Can you find the lines of the listing that include "option" and copy every one?

◆ ◆ ◆

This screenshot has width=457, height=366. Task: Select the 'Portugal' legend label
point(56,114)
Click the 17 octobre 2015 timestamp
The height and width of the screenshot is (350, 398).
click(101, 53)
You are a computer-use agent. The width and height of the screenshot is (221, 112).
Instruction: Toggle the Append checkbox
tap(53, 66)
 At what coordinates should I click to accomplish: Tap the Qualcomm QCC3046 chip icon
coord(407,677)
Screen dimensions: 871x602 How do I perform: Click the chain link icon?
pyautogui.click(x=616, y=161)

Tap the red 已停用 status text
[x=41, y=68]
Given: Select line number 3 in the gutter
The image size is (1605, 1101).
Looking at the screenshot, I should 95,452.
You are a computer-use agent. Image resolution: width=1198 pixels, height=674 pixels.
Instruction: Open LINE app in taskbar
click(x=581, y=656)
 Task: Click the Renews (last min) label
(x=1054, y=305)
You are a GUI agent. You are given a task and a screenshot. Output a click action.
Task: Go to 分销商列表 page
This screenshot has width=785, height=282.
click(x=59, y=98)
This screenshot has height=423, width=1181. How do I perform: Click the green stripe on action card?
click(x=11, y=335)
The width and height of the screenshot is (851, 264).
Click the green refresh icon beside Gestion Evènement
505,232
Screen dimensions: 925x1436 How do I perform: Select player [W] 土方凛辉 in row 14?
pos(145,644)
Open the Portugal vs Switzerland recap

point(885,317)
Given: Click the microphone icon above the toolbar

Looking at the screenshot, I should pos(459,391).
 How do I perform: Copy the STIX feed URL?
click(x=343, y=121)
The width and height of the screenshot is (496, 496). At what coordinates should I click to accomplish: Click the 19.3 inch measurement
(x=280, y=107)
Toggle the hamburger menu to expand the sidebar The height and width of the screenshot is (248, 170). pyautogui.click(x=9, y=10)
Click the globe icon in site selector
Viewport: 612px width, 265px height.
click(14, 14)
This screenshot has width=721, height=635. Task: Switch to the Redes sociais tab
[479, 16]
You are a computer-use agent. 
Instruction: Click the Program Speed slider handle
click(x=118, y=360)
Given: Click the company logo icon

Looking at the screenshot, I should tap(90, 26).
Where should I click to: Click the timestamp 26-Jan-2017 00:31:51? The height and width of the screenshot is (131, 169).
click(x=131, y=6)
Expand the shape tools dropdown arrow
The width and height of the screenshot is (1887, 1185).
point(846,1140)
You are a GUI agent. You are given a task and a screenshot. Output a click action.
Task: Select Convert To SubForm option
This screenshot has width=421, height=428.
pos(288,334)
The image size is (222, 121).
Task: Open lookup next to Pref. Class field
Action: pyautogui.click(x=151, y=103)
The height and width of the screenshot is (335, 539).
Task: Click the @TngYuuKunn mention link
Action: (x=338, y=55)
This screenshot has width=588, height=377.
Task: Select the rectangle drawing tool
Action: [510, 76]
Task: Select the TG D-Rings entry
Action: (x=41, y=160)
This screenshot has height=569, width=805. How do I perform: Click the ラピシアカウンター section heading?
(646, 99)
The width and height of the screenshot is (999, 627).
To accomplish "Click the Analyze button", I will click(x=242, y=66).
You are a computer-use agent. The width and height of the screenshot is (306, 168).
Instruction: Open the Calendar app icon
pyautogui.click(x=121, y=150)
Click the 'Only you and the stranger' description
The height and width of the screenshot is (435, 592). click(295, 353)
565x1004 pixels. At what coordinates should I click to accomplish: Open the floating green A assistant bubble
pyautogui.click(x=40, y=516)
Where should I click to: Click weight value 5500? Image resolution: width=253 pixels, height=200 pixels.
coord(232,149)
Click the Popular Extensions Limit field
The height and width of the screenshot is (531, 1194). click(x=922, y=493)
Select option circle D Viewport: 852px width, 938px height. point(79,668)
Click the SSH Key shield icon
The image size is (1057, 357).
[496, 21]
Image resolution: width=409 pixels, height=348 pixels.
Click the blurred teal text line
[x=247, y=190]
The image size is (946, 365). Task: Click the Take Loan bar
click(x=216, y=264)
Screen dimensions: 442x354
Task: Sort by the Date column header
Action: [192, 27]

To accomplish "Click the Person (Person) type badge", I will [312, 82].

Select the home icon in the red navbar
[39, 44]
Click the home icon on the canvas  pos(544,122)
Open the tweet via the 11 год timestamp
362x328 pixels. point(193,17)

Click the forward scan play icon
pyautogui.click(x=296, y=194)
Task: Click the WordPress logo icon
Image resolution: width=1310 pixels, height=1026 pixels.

◆ ◆ ◆

§ OUTPUT FOR THIS TASK
Task: Select Convert To SubForm option
Select option circle D Viewport: 852px width, 938px height. point(79,668)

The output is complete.